By Sen. Tom Harkin
In the wake of recent Senate action to restore the Senate practice that the president’s nominees receive an up-or-down vote, there has been a great deal of hyperventilating about whether the rules change is consistent with the intent of the Founders and what it means for the future of the Senate.
Some have called it “tyranny.” Others, a “naked power grab.”
In reality, the action taken is consistent with both the Constitution and the Senate rules and two centuries of Senate tradition, and is fully aligned with the intent of the Founders as well.
Both Alexander Hamilton and James Madison indicated in the Federalist Papers a clear belief in majority rule, with Hamilton stating that “the fundamental maxim of republican government ... requires that the sense of the majority should prevail.” Nonetheless, the Founders left the matter of House and Senate procedure undetermined in the Constitution, choosing instead to let Congress determine its own rules.
Article I, section 5 of the Constitution, the Rules and Proceedings Clause, states that each House may determine the rules of its proceedings.
THE ORIGINAL RULES
That is exactly what the Senate did. In fact, the original Senate rules placed no time limit on debate, but also allowed any senator to make a motion “for the previous question,” which permitted a simple majority to halt debate on the pending question and bring the matter to an immediate vote.
This motion for the previous question was eliminated in 1806, largely because it was deemed superfluous.
Even then, filibusters were hardly a defining part of the Senate. Across the entire 19th century, there were only 23 filibusters. And from 1917, when the Senate first adopted rules to end a filibuster, until 1969, there were fewer than 50, fewer than one per year.
Eliminating the filibuster on some nominations will not change the basic nature of the Senate as a legislative body. Nor will this latest reform turn the Senate into the House, as some have charged.
The Senate will continue to differ from the House in significant ways. Senators will continue to be elected every six years, rather than every two years as in the House. Senators from the smallest states will continue to have the same power as senators from the largest states. And the Senate will continue to operate in most instances based on unanimous consent, unlike the House.
In addition, the reforms enacted by the Senate pertain only to nominations, which are themselves solely the province of the Senate.
That is not to say that I would not support changing the filibuster with respect to legislation as well. If the Senate were to take that step, however, it would be critical that the changes preserve the rights of the minority to offer relevant amendments and to have extended debate.
But the minority should not have the ability to block legislation.
The filibuster is not, and never has been, the sacrosanct soul of the Senate that some are now making it out to be. The framers never envisioned that a supermajority of 60 votes would be required to enact virtually any piece of legislation or to confirm nominees. Indeed, the Constitution was very clear about where a supermajority was needed: ratification of a treaty, override of a veto, votes of impeachment, passage of the Constitutional amendment and expulsion of a member.

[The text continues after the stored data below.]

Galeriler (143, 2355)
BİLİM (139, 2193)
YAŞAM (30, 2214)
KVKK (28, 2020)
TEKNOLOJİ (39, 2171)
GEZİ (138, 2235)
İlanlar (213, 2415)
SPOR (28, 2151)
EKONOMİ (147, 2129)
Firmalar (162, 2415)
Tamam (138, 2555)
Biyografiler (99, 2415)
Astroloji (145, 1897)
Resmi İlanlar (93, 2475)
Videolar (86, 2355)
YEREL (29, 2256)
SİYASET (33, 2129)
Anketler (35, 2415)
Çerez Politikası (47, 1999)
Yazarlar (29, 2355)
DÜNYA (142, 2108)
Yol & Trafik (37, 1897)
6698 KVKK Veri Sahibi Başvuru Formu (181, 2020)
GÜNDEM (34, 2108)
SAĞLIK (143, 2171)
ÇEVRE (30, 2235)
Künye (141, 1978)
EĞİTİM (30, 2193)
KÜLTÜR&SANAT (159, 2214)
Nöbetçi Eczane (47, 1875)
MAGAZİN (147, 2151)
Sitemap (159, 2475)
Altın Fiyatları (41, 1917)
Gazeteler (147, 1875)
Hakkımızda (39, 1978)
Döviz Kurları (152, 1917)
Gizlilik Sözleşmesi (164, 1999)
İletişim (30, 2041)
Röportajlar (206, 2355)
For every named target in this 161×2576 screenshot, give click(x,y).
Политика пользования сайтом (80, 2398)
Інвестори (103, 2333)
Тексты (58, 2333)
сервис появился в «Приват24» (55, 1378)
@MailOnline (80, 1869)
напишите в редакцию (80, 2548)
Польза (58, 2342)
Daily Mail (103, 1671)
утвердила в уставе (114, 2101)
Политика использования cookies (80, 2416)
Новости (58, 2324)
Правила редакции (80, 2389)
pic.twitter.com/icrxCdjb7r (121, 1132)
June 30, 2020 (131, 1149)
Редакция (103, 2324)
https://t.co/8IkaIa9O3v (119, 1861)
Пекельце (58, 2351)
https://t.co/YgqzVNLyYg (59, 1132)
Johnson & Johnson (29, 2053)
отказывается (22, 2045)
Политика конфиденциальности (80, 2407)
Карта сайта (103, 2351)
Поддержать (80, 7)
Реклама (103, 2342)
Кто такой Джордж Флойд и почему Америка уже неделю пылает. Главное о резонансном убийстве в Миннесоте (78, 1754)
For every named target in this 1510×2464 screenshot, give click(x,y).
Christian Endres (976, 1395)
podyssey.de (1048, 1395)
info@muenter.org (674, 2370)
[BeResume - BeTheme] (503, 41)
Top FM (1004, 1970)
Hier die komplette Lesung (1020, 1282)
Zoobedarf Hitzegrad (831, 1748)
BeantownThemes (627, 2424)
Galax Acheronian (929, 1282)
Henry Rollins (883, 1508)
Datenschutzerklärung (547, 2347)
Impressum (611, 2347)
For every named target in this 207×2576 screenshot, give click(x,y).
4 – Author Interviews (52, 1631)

Moreover, reform of the filibuster stands squarely within a tradition of updating the Senate rules as needed to foster an effective government that can respond to the challenges of the day.
The Senate has adopted rules to reform the filibuster in numerous circumstances, such as war powers and the budget.
THE LONG VIEW
Finally, some have argued that the rules change enacted simply so that Democrats can carry out their agenda. Those with a longer view of history know that, eventually, Republicans will come to power, and they too will then have the ability to carry out their own agenda.
This is appropriate. Democratic elections should have consequences. Those who win a majority at the ballot box should have the ability to carry out their agenda and then be held accountable to the public. This is as true today as it was nearly 20 years ago when, as a member of the Senate minority, I first introduced a proposal to reform the filibuster.